= Team B =

CIA group that analyzed the strategic goals of the USSR

Team B was a competitive analysis exercise commissioned by the Central Intelligence Agency (CIA) to analyze threats the Soviet Union posed to the security of the United States. It was created, in part, due to a 1974 publication by Albert Wohlstetter, who accused the CIA of chronically underestimating Soviet military capability. Years of National Intelligence Estimates (NIE) that were later demonstrated to be very wrong were another motivating factor.

President Gerald Ford began the Team B project in May 1976, inviting a group of outside experts to evaluate classified intelligence on the Soviet Union.
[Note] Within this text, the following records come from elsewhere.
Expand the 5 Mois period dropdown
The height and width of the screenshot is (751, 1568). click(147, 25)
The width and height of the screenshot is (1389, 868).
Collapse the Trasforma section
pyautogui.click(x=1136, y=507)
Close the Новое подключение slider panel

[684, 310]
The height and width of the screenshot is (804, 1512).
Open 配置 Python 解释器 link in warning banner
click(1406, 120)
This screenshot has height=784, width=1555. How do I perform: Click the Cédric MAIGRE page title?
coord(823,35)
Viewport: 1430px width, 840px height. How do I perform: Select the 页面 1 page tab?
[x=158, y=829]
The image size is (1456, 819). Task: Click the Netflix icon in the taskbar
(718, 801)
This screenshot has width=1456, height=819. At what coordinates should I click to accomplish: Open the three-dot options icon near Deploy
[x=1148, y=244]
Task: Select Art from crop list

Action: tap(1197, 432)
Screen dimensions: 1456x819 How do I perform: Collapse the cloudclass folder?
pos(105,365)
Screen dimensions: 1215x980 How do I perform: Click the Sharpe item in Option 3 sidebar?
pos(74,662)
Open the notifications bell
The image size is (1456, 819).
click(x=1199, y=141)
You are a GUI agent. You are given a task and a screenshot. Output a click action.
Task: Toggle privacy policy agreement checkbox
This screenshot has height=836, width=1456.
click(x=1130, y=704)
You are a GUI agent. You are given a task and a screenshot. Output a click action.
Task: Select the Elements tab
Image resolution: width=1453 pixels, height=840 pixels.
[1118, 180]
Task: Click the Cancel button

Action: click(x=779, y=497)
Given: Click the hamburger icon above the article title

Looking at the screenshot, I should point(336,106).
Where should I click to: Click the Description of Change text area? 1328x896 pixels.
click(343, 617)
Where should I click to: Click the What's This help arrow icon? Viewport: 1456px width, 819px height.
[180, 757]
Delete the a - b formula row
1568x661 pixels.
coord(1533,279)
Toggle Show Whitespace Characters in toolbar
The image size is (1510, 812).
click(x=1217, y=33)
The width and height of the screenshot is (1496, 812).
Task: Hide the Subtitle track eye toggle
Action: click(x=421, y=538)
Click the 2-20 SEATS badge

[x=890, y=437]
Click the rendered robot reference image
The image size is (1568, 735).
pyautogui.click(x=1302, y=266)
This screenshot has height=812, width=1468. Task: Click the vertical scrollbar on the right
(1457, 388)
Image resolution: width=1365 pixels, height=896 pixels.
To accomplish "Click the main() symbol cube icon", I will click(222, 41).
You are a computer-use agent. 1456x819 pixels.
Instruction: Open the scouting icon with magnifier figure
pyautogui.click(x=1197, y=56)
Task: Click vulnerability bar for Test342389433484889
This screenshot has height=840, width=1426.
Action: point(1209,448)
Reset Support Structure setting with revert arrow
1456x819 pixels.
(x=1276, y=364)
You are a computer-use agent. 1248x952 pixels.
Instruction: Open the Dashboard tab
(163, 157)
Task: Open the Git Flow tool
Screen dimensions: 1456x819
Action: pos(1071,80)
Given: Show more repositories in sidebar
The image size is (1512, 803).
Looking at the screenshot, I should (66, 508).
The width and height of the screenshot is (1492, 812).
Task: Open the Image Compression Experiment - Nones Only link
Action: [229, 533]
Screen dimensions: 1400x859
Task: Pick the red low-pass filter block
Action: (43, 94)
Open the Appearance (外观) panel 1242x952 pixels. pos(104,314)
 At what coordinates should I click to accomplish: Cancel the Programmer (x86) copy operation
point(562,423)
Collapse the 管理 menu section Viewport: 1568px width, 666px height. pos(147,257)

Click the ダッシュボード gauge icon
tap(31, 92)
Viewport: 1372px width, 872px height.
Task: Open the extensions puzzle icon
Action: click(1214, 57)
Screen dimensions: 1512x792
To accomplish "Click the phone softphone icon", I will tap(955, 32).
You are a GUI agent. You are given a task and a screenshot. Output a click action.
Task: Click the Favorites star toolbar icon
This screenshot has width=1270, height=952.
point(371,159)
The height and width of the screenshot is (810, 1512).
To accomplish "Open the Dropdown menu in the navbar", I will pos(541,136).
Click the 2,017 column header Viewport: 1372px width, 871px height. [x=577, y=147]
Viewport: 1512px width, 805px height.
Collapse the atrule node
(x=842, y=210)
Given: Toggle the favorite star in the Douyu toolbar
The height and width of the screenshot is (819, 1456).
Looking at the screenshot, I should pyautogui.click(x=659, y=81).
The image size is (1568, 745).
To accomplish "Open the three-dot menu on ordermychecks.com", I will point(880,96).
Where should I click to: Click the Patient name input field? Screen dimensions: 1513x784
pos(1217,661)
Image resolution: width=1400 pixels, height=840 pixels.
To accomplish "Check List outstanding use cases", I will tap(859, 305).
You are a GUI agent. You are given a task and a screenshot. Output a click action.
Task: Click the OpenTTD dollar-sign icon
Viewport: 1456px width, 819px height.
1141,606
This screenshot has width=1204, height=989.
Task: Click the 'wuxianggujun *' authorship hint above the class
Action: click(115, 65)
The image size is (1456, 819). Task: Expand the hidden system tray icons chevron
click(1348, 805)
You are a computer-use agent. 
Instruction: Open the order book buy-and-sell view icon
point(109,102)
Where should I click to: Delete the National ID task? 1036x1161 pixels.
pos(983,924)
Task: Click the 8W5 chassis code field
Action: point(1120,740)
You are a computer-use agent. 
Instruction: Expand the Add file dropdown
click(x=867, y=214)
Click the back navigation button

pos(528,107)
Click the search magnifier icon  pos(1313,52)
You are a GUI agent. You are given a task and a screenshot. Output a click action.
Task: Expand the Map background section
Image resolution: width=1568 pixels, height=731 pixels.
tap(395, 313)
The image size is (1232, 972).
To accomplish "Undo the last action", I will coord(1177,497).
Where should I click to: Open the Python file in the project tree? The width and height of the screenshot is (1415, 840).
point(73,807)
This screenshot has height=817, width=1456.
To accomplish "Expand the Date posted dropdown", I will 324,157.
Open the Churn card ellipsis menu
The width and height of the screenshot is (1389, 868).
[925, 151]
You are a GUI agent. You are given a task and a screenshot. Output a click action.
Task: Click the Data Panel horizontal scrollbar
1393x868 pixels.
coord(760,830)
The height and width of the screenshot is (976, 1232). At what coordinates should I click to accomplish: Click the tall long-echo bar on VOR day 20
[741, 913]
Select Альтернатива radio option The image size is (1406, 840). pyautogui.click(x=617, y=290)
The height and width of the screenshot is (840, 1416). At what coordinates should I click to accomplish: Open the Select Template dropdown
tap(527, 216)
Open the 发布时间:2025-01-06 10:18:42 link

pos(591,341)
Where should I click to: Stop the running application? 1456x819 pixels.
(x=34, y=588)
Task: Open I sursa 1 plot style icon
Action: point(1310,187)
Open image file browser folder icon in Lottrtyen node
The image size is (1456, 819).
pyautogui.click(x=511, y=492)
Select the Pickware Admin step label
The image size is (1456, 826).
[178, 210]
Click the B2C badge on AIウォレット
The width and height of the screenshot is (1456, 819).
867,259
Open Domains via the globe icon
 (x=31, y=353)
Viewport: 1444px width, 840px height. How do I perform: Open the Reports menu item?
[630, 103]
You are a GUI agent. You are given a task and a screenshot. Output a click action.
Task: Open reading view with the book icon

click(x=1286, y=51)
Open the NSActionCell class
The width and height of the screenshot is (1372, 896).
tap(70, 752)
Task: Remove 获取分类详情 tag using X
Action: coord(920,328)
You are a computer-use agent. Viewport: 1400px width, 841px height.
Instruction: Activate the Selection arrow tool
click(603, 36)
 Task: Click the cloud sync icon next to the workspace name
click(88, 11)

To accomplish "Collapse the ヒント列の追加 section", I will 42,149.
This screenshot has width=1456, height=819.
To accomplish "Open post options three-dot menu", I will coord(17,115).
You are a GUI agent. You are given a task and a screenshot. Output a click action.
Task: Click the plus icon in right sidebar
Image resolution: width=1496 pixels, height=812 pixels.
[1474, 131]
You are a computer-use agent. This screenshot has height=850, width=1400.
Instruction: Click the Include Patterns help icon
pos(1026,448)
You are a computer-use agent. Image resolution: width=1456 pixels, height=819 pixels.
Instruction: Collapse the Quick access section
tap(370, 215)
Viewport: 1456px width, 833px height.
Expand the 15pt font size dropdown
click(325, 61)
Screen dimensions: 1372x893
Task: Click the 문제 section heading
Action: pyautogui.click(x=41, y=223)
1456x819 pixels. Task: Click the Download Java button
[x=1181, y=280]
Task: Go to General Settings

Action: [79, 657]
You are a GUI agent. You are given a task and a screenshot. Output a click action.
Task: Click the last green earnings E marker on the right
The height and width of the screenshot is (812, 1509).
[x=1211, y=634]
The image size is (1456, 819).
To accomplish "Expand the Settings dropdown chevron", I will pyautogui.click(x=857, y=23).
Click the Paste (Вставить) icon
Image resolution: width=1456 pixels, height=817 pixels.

Team B, approved by then-director of Central Intelligence George H. W. Bush, was composed of "outside experts" who attempted to counter the arguments of intelligence officials within the CIA. The intelligence community was in the process of putting together its own assessment at the same time.

United States and Soviet Union/Russia nuclear stockpiles. The Soviets strove for "nuclear superiority", especially in terms of numbers of ICBMs beginning in the 1970s, which in an oral history project conducted years later, was intended to overtake Washington.

Team B concluded that the NIE on the Soviet Union, compiled and produced annually by the CIA, chronically underestimated Soviet military power and misinterpreted Soviet strategic intentions. Its findings were leaked to the press shortly after Jimmy Carter's 1976 presidential election win in an attempt to appeal to staunch anticommunists in both parties and also not to appear partisan. The Team B reports became the intellectual foundation for the idea of "the window of vulnerability" and of the massive arms buildup that began toward the end of the Carter administration and accelerated under President Ronald Reagan.

Some scholars and policy-makers, including Anne Hessing Cahn of the Arms Control and Disarmament Agency, later criticized the Team B project's findings. Many of these experts argued that the findings were grossly inaccurate.

==Creation==
A number of conservative foreign policy intellectuals worried that the U.S. was sacrificing strategic position in the early 1970s by embracing détente. In response, Albert Wohlstetter, a professor at the University of Chicago, accused the CIA of systematically underestimating Soviet missile deployment in his 1974 Foreign Policy article, "Is There a Strategic Arms Race?" Wohlstetter concluded that the United States was allowing the Soviet Union to achieve military superiority by not closing a perceived missile gap. Many conservatives then began concerted attacks on the CIA's annual assessment of the Soviet threat.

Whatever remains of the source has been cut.